In the elevator up to the allergy practice I was standing between two men, one in a suit and the other a construction dude. Hard-Hat Man was … smelling all freshly sweaty. And I was thinking about sweat, and how much I like that smell. Fresh sweat is sexy. The body odor emanating from someone whose last bath is a distant memory is not pleasant, but a freshly sweaty guy? Delicious. One interesting exception is guys at the gym, and I can’t help but wonder if it’s because they don’t wash their clothes after spin class every time? Do their gym bags make their clothes smell rank? The lockers? I don’t know. I’m married to a man who perspires so copiously that squash matches have been stopped so he can mop up the floor with a towel before somebody slips and breaks a leg. To the best of my knowledge he has never worn deodorant in his life. The man simply doesn’t stink. If it weren’t so great, it would be annoying.
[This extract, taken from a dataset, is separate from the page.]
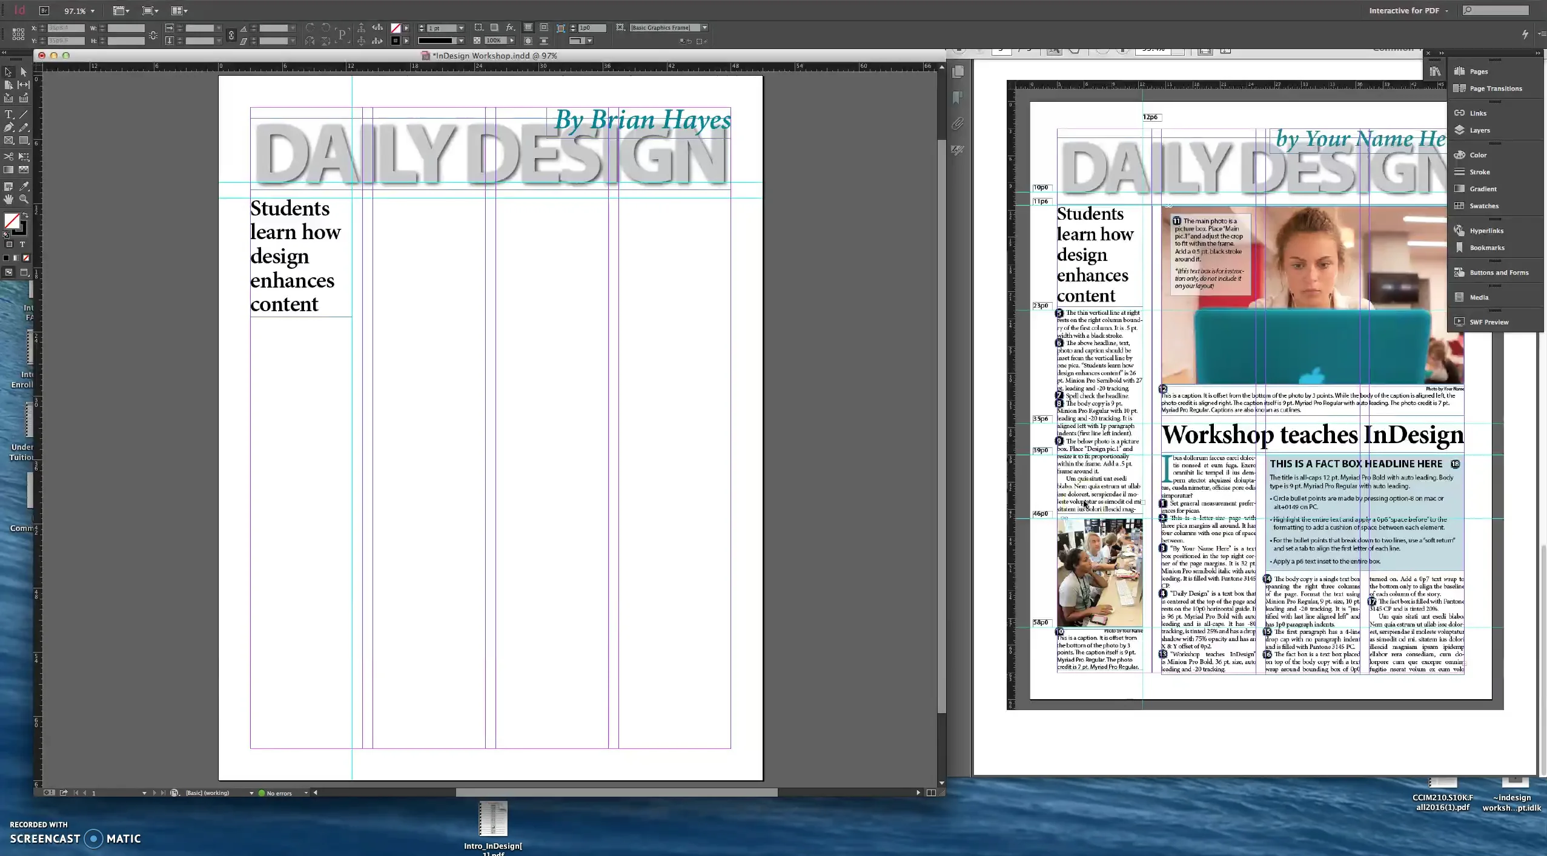Open the Swatches panel
The width and height of the screenshot is (1547, 856).
(1483, 206)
Anyway, the other guy, Mister Suit, was wearing a heavy-handed woody-fresh gigolo scent that made me cringe. Call me old-fashioned, but I would so much rather smell a discreet man-smell, or some sweat, on a guy. Or, something ridiculously femme, like a whiff of tuberose.
The allergists’ office is a big group practice, and the man I sat down next to was clearly a smoker. I could smell it. Or, he’d been in an enclosed space (maybe a car?) with someone who smokes. And that smell to me is every bit as noxious as any body spray. But what are the office workers going to do? Again, where can you draw that line? Excuse me, sir, you smell like the Marlboro Man. We’ll have to reschedule your appointment.
So Hecate had her skin test, they draw on your arm with marker and then jab it with a bunch of different things. I’ve never done this before. We sat there for maybe five minutes watching her arm puff up, and the PA came back in, looked at her arm, and said wow. And went to get the doctor. It was upsetting, sitting there watching Hecate’s spindly little arm blow up and realizing, no wonder she’s climbing out of her skin all the time. No wonder she’s so sensitive and twitchy and scratchy and sniffly and the rest of it. That kid probably feels like hell 10 months out of the year, and she says nothing. The last time we went to the ENT again, and he told me she has a sinus infection and both her ears are full of fluid, he kept looking at me like, What. Is. Wrong. With. You? But I swear, that kid never says a word. Because to her, that’s normal.
When I got home and got Hecate anti-histamined and settled and fed and playing with the visiting cousins (yay!), I opened my box from Tigerflag. Did anyone else get their box? I think I ordered samples of all the attars and a larger bottle of the majmua. When I opened the box, that smell …. that smell of everything together rose up and embraced me. Just the smell of everything in the package, all of it tightly sealed. Because you can’t really seal in smells like those, can you? I put on a teeny tiny dab of the majmua, undiluted. It comes in this bottle that gives you a single drop. And a drop of the mitti attar, the one that is essence of dirt. And then I curled up on the bedspread with my nose to my wrist and listened to the dog-day cicadas, which have come out in the last few days, and breathed.
image: Edna Mode. She just felt right.